Our most-read long read of 2024—the undisputed traffic champion. Together with experts, we tackled awkward questions about the media bomb called Hamster Kombat. By year’s end we were satisfied to find we were right about most things linked to the clicker frenzy that made millions of adults from Tokyo to Buenos Aires “tap the hamster”.

Editors’ choice

“Yes”, “No”, Web3Net

One of 2024’s surprise trends was prediction markets. Dreamed up in 1988 by academics for applied research, they were reborn as blockchain totes with multimillion turnovers. America’s presidential race helped. We explain what prediction markets were “then” and what they are “now”.

I want to bequeath everything to my cat

Don’t ask how we arrived at the idea of leaving a four-legged tormentor all we’ve earned. It just seemed that modern Web3 tools—RWA and specialised protocols—could help enforce your last will. And also make sure the heir doesn’t blow your crypto wealth on a blockchain feeder, an NFT bed and the latest promising cat-coin.

From music NFTs to AI content

A wide-ranging review of how Web3 analogues of streaming services work. Many of these projects are not merely “Spotify on-chain” but full-fledged DAOs with their own tokens. We explore genuinely modern, horizontal interactions between musicians and audiences—without producers, corporations and platforms that seize every chance to deprive artists of royalties.

Your transaction @#$%

The digital world offers not only life-easing technologies but more censorship—the sworn enemy of cypherpunks and crypto-enthusiasts. The Tornado Cash case, the arrest of Pavel Durov in Paris, backdoors letting supposedly decentralised platforms freeze clients’ funds—these are just the tip of a massive iceberg of repression in Web3. We analyse how early crypto-utopias turned into their opposite.

The Tigran Gambaryan case

In February 2024 Nigerian police detained Binance’s vice-president for global intelligence and investigations, Tigran Gambaryan, accusing him of money laundering and tax evasion.
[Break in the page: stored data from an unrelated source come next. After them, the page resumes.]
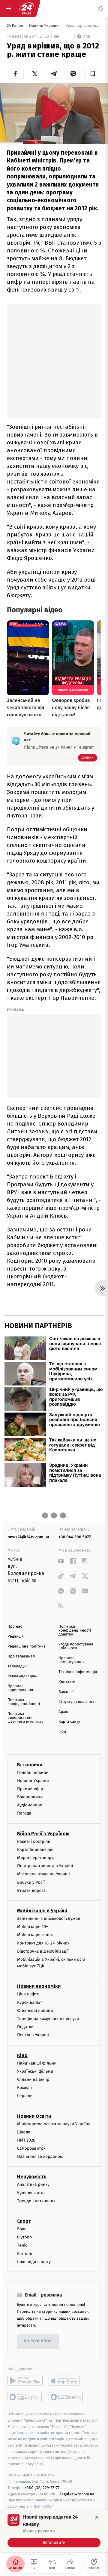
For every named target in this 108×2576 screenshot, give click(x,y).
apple (66, 2381)
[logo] (26, 8)
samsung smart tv (66, 2397)
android (25, 2381)
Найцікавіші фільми (37, 2063)
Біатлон (24, 2253)
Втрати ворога (31, 1890)
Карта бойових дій (35, 1849)
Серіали (25, 2096)
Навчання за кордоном (40, 2156)
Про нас (15, 1627)
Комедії (24, 2087)
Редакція (16, 1637)
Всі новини (29, 1765)
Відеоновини (30, 1796)
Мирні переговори (35, 1857)
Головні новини (33, 1772)
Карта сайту (69, 1722)
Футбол (24, 2237)
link (61, 1560)
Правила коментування (71, 1660)
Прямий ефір (30, 1788)
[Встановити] (54, 2530)
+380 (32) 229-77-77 (42, 2487)
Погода (24, 1813)
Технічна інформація (77, 1672)
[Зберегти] (93, 74)
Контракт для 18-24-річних (43, 1943)
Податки (25, 2026)
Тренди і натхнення (36, 2201)
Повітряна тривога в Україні (45, 1865)
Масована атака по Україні (43, 1874)
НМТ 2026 (26, 2140)
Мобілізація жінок (35, 1935)
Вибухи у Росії (31, 1882)
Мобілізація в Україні (42, 1910)
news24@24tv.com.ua (28, 1537)
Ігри (62, 1732)
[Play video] (54, 112)
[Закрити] (96, 2517)
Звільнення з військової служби (48, 1918)
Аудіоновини (29, 1805)
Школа (23, 2132)
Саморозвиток (31, 2148)
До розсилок (38, 2341)
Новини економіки (39, 1986)
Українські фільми (35, 2071)
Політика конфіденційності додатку (74, 1630)
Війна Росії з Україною (43, 1833)
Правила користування (20, 1688)
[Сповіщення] (101, 8)
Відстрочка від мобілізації (43, 1951)
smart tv (25, 2397)
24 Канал (15, 26)
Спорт (24, 2221)
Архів (63, 1712)
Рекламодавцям (22, 1676)
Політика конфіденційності (24, 1702)
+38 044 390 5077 (74, 1537)
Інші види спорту (34, 2261)
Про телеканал (21, 1656)
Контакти (66, 1682)
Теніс (22, 2245)
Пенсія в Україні (33, 2035)
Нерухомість (31, 2177)
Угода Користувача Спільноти (75, 1646)
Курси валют (29, 2002)
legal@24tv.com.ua (77, 2494)
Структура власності (77, 1702)
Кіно (22, 2055)
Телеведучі (18, 1666)
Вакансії (66, 1692)
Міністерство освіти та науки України (54, 2124)
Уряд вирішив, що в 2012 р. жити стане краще (82, 26)
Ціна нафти (28, 1994)
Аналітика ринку (33, 2184)
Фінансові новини (35, 2010)
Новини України (44, 26)
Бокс (21, 2229)
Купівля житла (31, 2192)
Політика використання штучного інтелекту (26, 1718)
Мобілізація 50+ (32, 1926)
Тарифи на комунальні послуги (48, 2018)
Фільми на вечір (33, 2079)
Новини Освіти (34, 2116)
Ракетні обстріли (33, 1841)
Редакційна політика (27, 1646)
He is now free, but this piece will remain relevant: it speaks not only to one legal case but to a broader systemic problem for the crypto community.

Time to burn the bridges?

A programmatic article by Web3 researcher Vladimir Menaskop, based on an analysis of more than 50 cross-chain projects. It thoroughly dissects and synthesises their economics, technical architectures and in-segment competition. A methodology for independent study is included.

Such animal‑welfare‑coin

A substantial overview of Web3 initiatives that help animals—both wild and domestic. From a Bolivian sanctuary for red-listed species and charitable NFT collections to entire metaverses that let you care for real creatures in distress. Most projects are altruistic at heart, but some also let you earn a little on the side.

Cyber om cyber mani cyber padme cyber hum

One of the most delightfully mad (in a good way) features in ForkLog’s history. Cyber-Buddhism is not a postmodern parody but a genuine and fairly widespread spiritual practice. With scholar of Buddhist traditions Mikhail Matrekhin we learned how to pray in a datsan built in Minecraft, why chatting with a bot can nudge you toward enlightenment, and why communing with avatars of wrathful deities may beat office stand-ups.
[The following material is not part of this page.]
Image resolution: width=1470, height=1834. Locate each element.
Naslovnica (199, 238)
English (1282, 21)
“I am confident about who hacked The DAO”

An interview with Laura Shin—an American journalist specialising in crypto-economics and the host of the Unchained podcast. The conversation coincided with the release of her book The Cryptopians, devoted to Ethereum’s early, fraught history—from the birth of an ambitious project to its rescue after The DAO’s collapse and the many conflicts among its co-founders.

Cards, routes, two tickers

Another instructive interview—this time with Nikita, founder of the “Pitupi” project. We learned how people get into arbitrage, the non-obvious hurdles they face, and why this segment is a good school for those who want to become market improvisers, constantly acting on the situation.